But if we ever legalize recreational pot, then we should.
by Nick DeLuca
Though the 20 licensed medical marijuana facilities in Massachusetts have yet to open up their doors, lawmakers and state officials are still ironing out all of the new industry’s policies and regulations. State Senator Brian Joyce just added a new idea to the mix, suggesting medical marijuana fall under the 6.25 percent sales tax.
But it shouldn’t.
According to an article from the Boston Herald, Joyce contends that applying Massachusetts’ sales tax to medicinal pot “could generate nearly $6.5 million in tax revenue in its first year and $15.8 million by year three — estimates he called ‘low’ given the law allows for up to 15 more dispensaries.”
Our New England brethren states of Connecticut, Rhode Island and Maine, he adds, do not exempt medical weed from their own respective sales tax regulations and, in fact, the only state out of 22 to do so is Illinois.
In Colorado, where marijuana is both legal for recreational and medicinal purposes, there’s an interesting pattern emerging. Sales revenue from medical marijuana in January, February and March of this year yielded $913,519; $1,022,176; and $999,900, respectively. Remember, too, that Colorado’s sales tax pales in comparison to the Bay State’s at 2.9 percent.
When compared to revenue from recreational pot, the numbers steadily increase. In January, it was $416,690; in February, $438,253; and in March, $569,505. These numbers only stand to continue rising, and likely won’t spike erratically the way the medicinal numbers do.
Perhaps, then, Joyce is offering up the wrong proposal. Perhaps, then, the question shouldn’t be, How can we squeeze every last cent out of medical marijuana? But rather, How can we safely legalize recreational marijuana and tax it fairly?
Massachusetts General Law allows for some items of the health and wellness variety to be taxed. Alcohol, for example, which is nearly always compared to marijuana in respect to health, profit and substance abuse, is not exempt from taxation when used for medical purposes. Neither is nonprescription medicine, over-the-counter medications not sold on prescription and vitamins.
But medical marijuana will fall under certain lawful provisions that allow it to be exempt from being taxed. Sale of certain over-the-counter medicines for human use that are prescribed by a registered physician, for the treatment of a disease or for direct medication of patients and dispensed pursuant to a prescription of a registered physician, are not taxable.
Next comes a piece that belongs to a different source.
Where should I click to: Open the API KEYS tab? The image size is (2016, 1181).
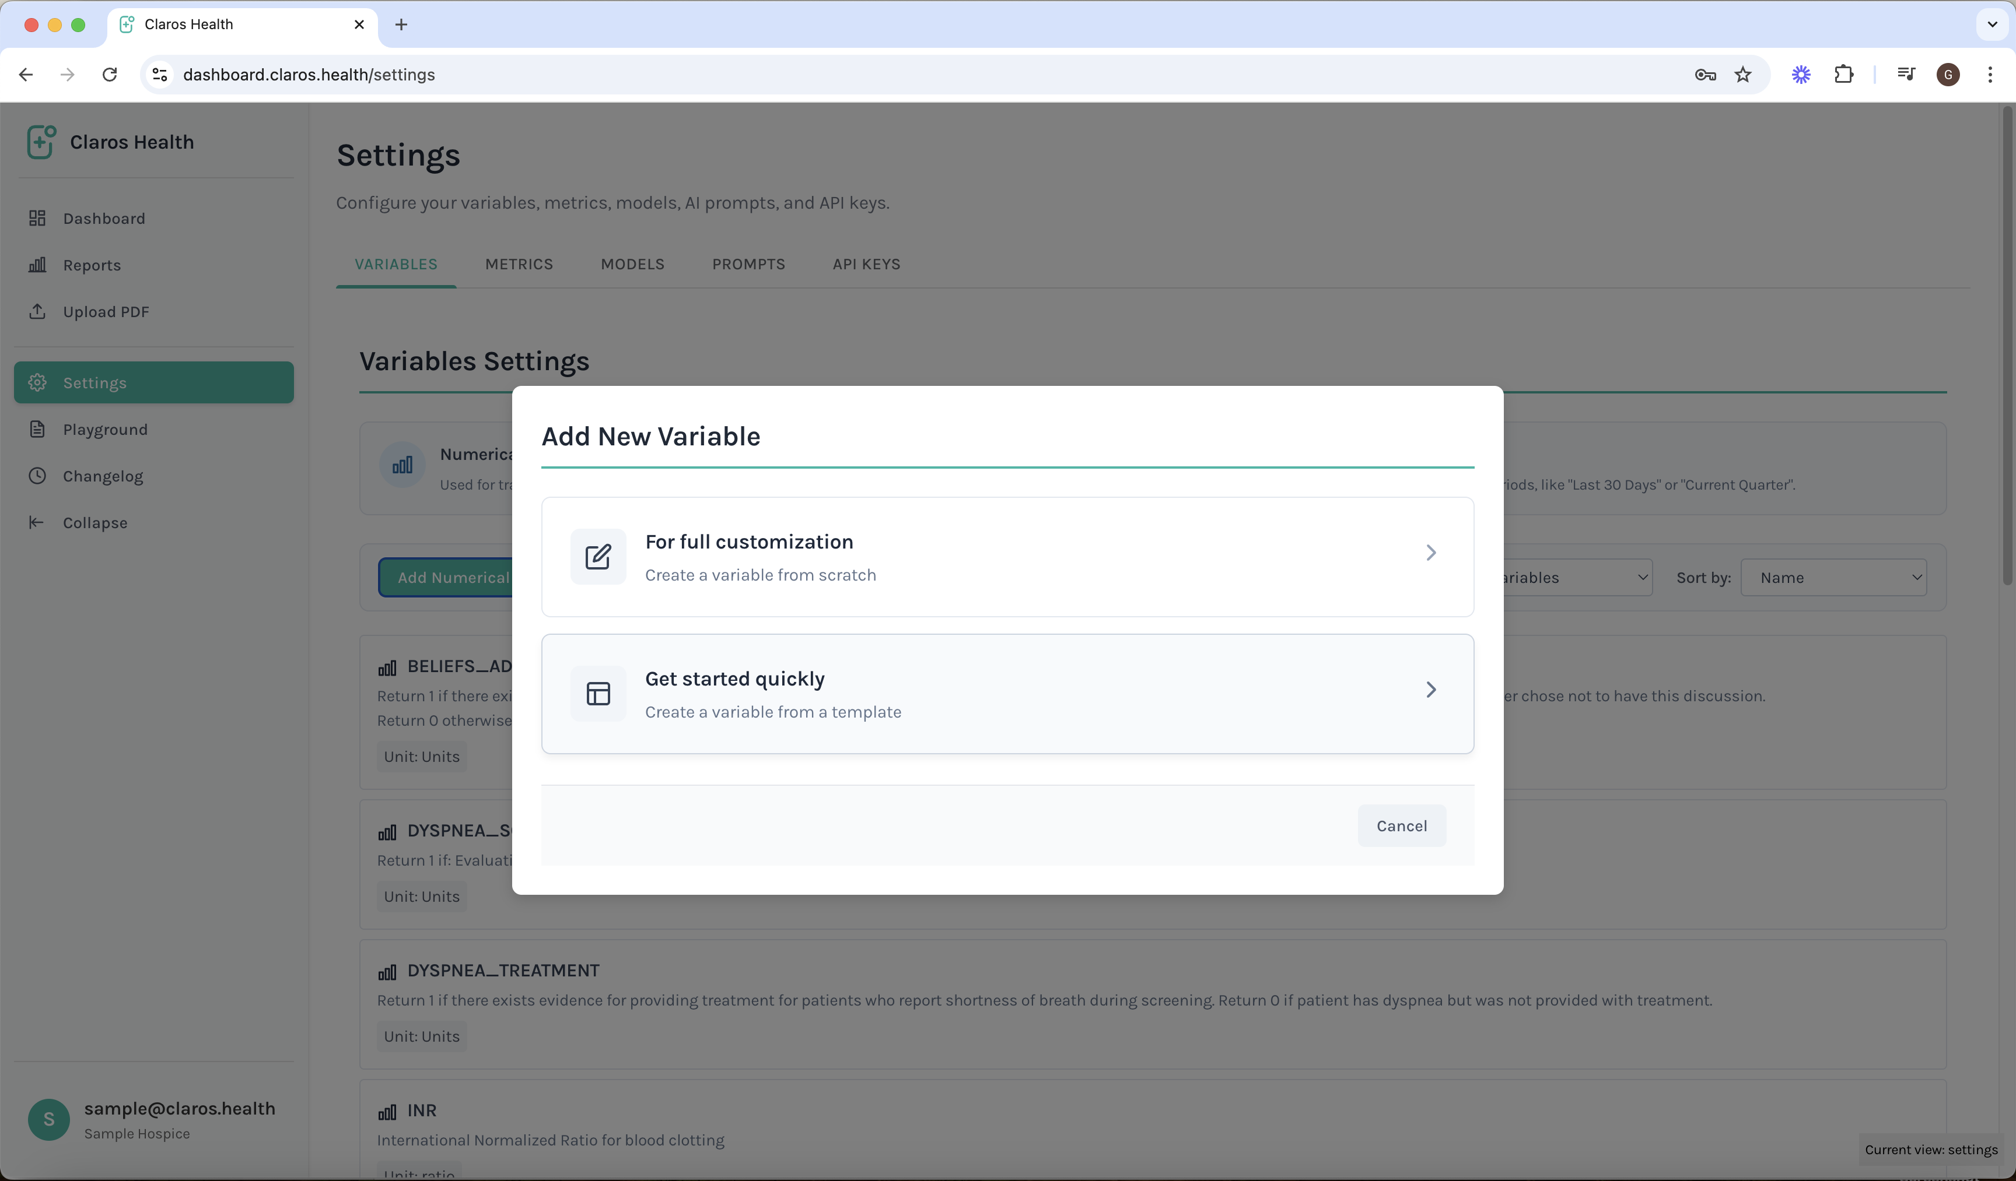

Massachusetts’ medical marijuana fits all of those three criteria.
It seems, then, that Joyce and constituent supporters of his measure may be overreaching. Let’s not forget that the people most in need of marijuana as a health remedy or soothing agent are likely already up to their eyeballs in medical bills. After all, they’ll be suffering from the likes of cancer, glaucoma, HIV positive, AIDS, hepatitis C, amyotrophic lateral sclerosis (ALS), Crohn’s disease, Parkinson’s disease and multiple sclerosis, as noted by Massachusetts General Law.
And while the Herald notes further that Joyce would allocate the additional tax revenue toward “drug treatment and addiction services, not ‘for any nefarious purpose of fattening state government,'” it’s not necessary and does nothing more than add to the burden of those already suffering.
Some of those on Beacon Hill who rightfully oppose Joyce’s proposition say that $50,000 in annual fees – not to mention the nonrefundable costs of the application process – from each of the 20 dispensaries is plenty.
The State Senate has begun debating the amendment, as well as others attached to the $36.25 billion budget proposal released Wednesday, and have until Friday to put forth any more.